Adam Lewites, Phoenix Capital Ventures

In this Q&A, you’ll hear from Phoenix Capital Ventures’ Adam Lewites on financing risk, how the pandemic is spurring innovation, and next-gen wearables.

What are your biggest learnings from 2022?

Adam Lewites: From a financing standpoint, the most obvious takeaway was just how quickly things changed. As the deals dried up, it became key for startups to have a sound business model with early traction.

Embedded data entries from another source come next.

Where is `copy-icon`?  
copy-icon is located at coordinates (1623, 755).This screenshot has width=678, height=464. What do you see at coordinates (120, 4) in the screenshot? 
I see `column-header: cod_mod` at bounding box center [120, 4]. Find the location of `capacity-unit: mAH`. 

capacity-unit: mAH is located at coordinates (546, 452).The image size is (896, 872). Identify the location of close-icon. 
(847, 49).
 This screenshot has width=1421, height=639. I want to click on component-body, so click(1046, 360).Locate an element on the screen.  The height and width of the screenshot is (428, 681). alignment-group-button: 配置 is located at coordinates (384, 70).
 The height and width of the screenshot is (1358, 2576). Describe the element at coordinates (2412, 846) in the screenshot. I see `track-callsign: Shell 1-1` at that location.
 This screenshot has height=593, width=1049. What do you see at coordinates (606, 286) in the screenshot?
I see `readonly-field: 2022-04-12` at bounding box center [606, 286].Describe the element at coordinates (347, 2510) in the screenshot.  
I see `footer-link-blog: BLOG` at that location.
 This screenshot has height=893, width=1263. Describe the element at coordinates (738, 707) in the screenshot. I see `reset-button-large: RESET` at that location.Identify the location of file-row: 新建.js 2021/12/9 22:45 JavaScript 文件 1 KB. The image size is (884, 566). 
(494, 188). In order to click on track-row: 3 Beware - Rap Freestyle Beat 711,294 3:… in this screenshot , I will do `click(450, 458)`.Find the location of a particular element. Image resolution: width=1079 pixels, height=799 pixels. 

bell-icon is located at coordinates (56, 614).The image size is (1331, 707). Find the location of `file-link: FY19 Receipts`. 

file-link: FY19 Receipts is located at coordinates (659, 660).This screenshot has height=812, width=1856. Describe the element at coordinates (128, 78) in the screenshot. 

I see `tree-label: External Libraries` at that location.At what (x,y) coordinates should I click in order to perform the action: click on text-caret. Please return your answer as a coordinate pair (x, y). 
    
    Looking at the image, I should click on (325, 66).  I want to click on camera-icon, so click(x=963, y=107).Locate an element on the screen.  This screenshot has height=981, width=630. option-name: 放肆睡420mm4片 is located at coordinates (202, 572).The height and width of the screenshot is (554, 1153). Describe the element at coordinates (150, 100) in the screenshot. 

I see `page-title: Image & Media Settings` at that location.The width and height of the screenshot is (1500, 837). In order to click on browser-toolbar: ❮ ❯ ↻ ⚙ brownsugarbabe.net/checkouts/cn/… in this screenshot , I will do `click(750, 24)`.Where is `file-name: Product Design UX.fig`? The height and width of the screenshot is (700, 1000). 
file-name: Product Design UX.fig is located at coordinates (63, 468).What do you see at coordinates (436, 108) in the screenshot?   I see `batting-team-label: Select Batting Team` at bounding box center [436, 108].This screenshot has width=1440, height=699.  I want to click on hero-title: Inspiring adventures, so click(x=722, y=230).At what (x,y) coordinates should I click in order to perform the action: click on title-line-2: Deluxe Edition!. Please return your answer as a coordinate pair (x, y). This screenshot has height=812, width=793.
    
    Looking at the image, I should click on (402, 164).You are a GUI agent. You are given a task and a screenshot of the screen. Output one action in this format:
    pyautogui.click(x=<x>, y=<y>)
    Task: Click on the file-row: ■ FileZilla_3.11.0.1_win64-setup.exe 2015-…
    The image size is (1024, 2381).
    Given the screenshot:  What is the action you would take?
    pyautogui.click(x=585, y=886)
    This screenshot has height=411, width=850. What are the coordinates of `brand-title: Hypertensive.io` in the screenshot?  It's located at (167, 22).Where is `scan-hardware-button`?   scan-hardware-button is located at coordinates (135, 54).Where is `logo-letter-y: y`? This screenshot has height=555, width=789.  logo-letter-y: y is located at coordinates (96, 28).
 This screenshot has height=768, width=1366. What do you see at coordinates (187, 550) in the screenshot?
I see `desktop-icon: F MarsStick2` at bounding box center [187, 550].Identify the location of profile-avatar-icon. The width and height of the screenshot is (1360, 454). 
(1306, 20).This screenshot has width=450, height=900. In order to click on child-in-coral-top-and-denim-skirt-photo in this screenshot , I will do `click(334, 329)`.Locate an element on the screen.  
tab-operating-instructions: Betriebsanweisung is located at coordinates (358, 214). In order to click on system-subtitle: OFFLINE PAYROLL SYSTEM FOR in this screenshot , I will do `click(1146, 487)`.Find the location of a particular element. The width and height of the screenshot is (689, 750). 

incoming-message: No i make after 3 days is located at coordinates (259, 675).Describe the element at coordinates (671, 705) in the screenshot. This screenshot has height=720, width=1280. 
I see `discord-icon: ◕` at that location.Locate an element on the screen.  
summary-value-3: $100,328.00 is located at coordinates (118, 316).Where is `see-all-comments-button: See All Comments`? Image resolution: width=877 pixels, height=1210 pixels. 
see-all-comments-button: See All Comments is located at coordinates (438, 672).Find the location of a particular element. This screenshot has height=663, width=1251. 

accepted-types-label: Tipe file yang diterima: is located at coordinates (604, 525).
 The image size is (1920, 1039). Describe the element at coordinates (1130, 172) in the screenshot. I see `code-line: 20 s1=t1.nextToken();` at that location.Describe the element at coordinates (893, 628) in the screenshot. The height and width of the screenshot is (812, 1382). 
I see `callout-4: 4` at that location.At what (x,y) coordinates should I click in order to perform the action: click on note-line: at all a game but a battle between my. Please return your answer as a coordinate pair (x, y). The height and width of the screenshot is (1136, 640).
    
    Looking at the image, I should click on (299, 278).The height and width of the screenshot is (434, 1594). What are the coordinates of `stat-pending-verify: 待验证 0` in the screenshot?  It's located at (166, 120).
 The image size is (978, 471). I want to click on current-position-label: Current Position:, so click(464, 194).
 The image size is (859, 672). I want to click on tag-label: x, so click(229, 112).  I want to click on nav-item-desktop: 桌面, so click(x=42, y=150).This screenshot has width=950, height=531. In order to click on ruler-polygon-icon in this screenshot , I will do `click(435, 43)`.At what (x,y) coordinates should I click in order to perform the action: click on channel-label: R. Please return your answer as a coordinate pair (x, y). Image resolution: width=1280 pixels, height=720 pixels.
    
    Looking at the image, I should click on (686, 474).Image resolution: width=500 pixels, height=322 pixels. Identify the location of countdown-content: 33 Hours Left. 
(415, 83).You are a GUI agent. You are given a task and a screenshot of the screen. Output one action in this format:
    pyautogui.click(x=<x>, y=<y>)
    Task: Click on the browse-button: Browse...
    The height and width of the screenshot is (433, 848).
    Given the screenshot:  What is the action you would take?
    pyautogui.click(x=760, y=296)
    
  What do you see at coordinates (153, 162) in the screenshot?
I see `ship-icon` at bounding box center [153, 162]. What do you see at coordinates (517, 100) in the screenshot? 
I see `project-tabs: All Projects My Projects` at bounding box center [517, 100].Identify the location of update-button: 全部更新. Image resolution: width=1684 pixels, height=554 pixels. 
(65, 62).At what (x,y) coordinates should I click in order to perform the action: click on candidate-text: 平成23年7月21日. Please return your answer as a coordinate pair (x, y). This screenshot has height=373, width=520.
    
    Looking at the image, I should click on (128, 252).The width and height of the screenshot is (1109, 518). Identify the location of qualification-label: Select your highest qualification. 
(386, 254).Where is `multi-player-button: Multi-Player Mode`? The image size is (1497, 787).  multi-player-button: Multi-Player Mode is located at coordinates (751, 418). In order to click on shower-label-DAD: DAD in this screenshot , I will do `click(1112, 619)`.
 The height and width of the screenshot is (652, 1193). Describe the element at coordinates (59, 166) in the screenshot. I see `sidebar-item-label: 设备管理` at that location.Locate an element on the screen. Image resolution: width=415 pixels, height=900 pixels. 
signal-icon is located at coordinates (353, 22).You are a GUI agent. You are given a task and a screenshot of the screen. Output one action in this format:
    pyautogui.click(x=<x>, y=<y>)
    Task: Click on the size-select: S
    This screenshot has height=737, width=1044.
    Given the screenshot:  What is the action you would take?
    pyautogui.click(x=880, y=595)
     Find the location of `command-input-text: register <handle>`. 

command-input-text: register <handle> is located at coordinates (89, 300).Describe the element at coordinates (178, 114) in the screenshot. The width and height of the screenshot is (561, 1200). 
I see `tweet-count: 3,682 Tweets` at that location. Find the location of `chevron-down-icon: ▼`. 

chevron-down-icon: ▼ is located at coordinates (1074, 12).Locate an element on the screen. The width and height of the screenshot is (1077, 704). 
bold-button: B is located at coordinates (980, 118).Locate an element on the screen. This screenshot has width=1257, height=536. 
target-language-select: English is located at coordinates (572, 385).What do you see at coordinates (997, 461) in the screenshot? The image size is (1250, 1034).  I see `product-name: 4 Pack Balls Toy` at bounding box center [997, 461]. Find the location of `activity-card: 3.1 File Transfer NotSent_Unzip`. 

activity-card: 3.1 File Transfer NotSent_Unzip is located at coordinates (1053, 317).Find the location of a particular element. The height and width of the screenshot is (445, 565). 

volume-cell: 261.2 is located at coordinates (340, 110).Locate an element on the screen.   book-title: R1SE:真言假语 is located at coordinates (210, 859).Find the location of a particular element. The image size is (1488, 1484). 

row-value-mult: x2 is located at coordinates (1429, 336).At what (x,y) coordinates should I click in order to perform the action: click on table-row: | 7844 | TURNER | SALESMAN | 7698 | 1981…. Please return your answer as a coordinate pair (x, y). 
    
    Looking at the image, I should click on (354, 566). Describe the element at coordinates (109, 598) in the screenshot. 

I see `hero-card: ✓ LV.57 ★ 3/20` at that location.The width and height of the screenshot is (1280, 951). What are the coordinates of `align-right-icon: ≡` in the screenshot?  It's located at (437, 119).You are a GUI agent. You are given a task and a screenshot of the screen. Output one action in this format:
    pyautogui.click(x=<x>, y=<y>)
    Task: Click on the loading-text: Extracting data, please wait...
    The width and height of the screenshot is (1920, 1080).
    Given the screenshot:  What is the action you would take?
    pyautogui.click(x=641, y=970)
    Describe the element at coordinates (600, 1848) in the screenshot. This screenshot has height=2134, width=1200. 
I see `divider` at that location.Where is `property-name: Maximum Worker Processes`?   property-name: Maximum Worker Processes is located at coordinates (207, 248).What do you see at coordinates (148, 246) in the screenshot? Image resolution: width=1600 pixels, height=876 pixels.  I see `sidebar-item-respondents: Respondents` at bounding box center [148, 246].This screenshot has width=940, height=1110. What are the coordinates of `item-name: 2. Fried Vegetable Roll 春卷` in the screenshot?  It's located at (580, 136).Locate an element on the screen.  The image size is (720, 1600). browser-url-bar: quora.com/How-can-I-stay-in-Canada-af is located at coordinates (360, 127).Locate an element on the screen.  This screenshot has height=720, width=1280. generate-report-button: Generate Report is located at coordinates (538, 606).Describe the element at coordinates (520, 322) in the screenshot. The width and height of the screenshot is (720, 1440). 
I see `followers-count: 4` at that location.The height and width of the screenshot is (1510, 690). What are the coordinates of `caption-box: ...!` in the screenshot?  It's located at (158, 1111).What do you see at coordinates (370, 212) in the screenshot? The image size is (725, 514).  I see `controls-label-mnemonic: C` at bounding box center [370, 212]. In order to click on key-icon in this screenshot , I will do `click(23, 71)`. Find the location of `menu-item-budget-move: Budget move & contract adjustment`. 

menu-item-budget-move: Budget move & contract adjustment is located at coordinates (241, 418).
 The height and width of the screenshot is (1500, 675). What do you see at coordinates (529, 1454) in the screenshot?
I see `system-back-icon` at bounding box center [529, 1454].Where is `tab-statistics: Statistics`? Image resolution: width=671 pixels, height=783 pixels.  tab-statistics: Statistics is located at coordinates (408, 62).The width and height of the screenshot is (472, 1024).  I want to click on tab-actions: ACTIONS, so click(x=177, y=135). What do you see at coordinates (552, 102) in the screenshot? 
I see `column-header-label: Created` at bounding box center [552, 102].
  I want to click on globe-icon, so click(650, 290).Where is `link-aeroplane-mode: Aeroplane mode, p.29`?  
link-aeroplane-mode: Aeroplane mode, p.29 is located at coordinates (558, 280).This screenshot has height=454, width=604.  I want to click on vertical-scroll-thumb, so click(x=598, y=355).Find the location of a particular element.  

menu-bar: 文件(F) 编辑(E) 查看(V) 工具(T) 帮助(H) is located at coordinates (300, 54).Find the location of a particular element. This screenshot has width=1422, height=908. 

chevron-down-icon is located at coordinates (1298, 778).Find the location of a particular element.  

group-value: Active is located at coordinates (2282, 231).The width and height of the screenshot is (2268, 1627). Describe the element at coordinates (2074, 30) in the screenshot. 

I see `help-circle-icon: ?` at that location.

From a fitness and technology market perspective, it seems we are going through the next big wave of innovation. Coming out of a COVID environment where everything had to be digital to today’s world where people crave in-person experience, the ability to merge the two realities together has been crucial.

How is the macroeconomic environment impacting dealmaking?

AL: The environment has changed drastically. Whereas deals were happening so fast, with high valuations, between 2020–2021, things have started to adjust.

Entry valuations have decreased, but more importantly, there’s more time for both investors and founders to get to know one another. We look to back exceptional founders, and in my opinion, getting to spend ample time understanding their personal stories, motivations, and ambitions (beyond all of the business-related diligence) has helped the dealmaking process.

What surprised you most in 2022 — what trend or market did you change your mind about?

AL: We’ve gained much more conviction about next-generation wearables and what they entail.

Given that wearables have historically been an accessory you wear (i.e., a watch, bracelet, ring, etc.), it was only a matter of time before they became integrated with what we wear every day. A good example of this would be Nextiles, one of our portfolio companies, which is creating textiles that can capture performance data.

What trends or opportunities are you most excited about going into 2023?

AL: We’re still excited about the continued investment in fitness in AR/VR. As previously chronicled by Fitt Insider, Meta and other hardware makers are investing heavily in this area, and we think it will continue to grow in popularity.

The number of users we hear from who enjoy the different aspects of fitness in this environment is staggering. As more devices come to market at different price points and form factors, we think this is something that can have real staying power.

What advice would you give founders facing uncertainty in the current economic climate?

AL: The biggest risk for most investors right now is financing risk — meaning if you don’t have the capital for at least 12 but closer to 18 months, it may make it difficult to raise.

I think most founders are best suited to have three plans—best, medium, and worst case—and be ready to attack whichever plan fits the current financial situation.

All of that said, some of the best companies on the planet were built during the last recession (between 2008 and 2011), so this could be the perfect opportunity to build something special!